I wiped the tears from my cheeks, and slowly turned toward her. Her cheek shined with a triumphant glow. “We can help each other,” I said quietly. “We can be true sisters, if only you would let me. We are more alike than you might wish to admit.”

“No. I am not like you.”

“We can help each other.”

“We will let the bishop decide. You with your tale, and me with mine.”

“I will tell him nothing about you.”

“Only as long as I say nothing.”

“No! Whether you speak or not, I will say nothing.”

Stiff as a pillar, she stood and eyed me, marshaling all the forces of her mistrustful aspect.

Just then, Alice thrust her head into the chapel and, breathless, hissed at me. “Lady Prioress! The bishop is here!”

“A full day early,” I muttered, catching my breath. I wiped my tears with the back of a hand. Turning to Cristabell, I sighed. “A day less for you to decide what to do.”

“I need no time to decide.”

“Very well.” I hitched up my hem. “You must do what your conscience tells you. May God have mercy.” Hem high, I ran after Alice as she hurried to the gate. Cristabell scurried to help Dame Elizabeth, and they both turned the corner when the Bishop appeared with his retainers and Father William. I unlocked the gate, whereupon we took our turns kneeling and kissing his ring. He celebrated the Divine Office with us, and through his presence I was able to capture some peace of mind where Cristabell was concerned. I tried not to worry over it, but my heart was heavy at what she would tell him. I was innocent of her lies, but it would destroy me nonetheless. How certain were Elizabeth and Alice that Thomas and I did not indulge in improprieties?
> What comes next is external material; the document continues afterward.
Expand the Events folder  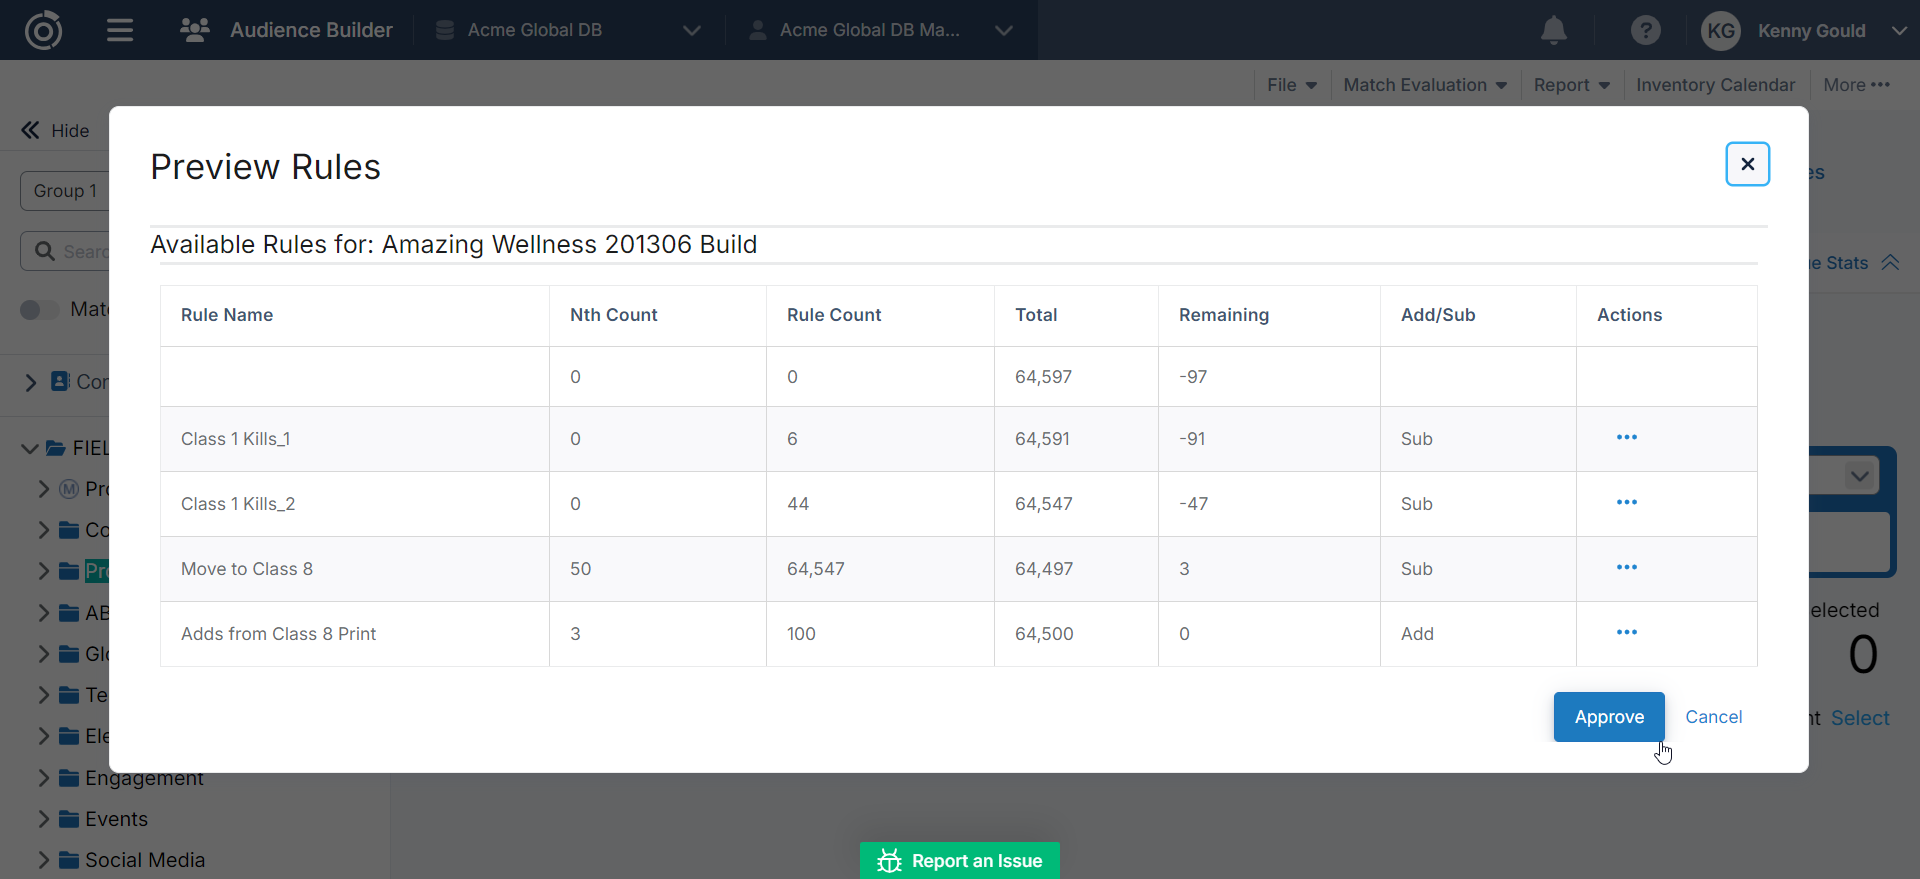point(43,819)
How could they support me in so insupportable a claim? Why did I allow him access where he surely should not be? I should be censured. There was no doubt, but still I wanted it kept as it was, like a flower pressed into a book of memories. I should be ashamed. I should have confessed it all. A thousand times, I knew I should have.
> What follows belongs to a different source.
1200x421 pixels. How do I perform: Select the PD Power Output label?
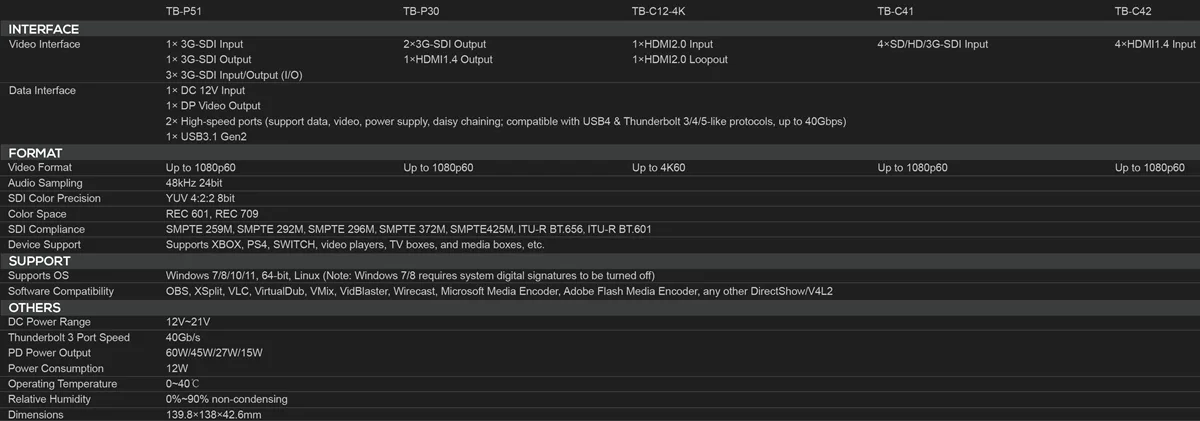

I took Bishop Blythe on a tour of the grounds, taking care to show him our many improvements. Though I could tell he was askance at our poverty, he was clearly surprised and pleased at the meal we offered him of squab and pottage as well as our cheese, damsons, and white bread. We had no wine to give, but beer and mead were plentiful.

“You set a fine table, Lady Prioress,” he said to me. We ate with Elizabeth and Cristabell in the hall, but we were unaccustomed to speaking during mealtimes. There were so few visitors and Thomas never stayed long enough to dine.

Often, I glanced at Cristabell. Very soon, I knew, this might be the last time anyone addressed me as “Lady Prioress.” Perhaps it was for the best.

“We do our best with what we can devise, Your Excellency.”

“Yes. But the rest of the priory is—how shall I say—in wont of care, Lady Prioress.”

“If you mean by such words that the buildings are in decline, then I can only agree with you. We have only so many workers and so little in funds to be able to repair, it is hardly a wonder.”

“Your reports to me are ever optimistic, Lady Prioress. I do not understand this turn.”

“Bishop Blythe,” I began kindly, “I wrote in honesty of our progress here. But never did I consider buildings a main source of what we were to accomplish. You see us as we are: humble servants.” I glanced at my fellow nuns for concurrence, but they all had the look of deer caught by poachers.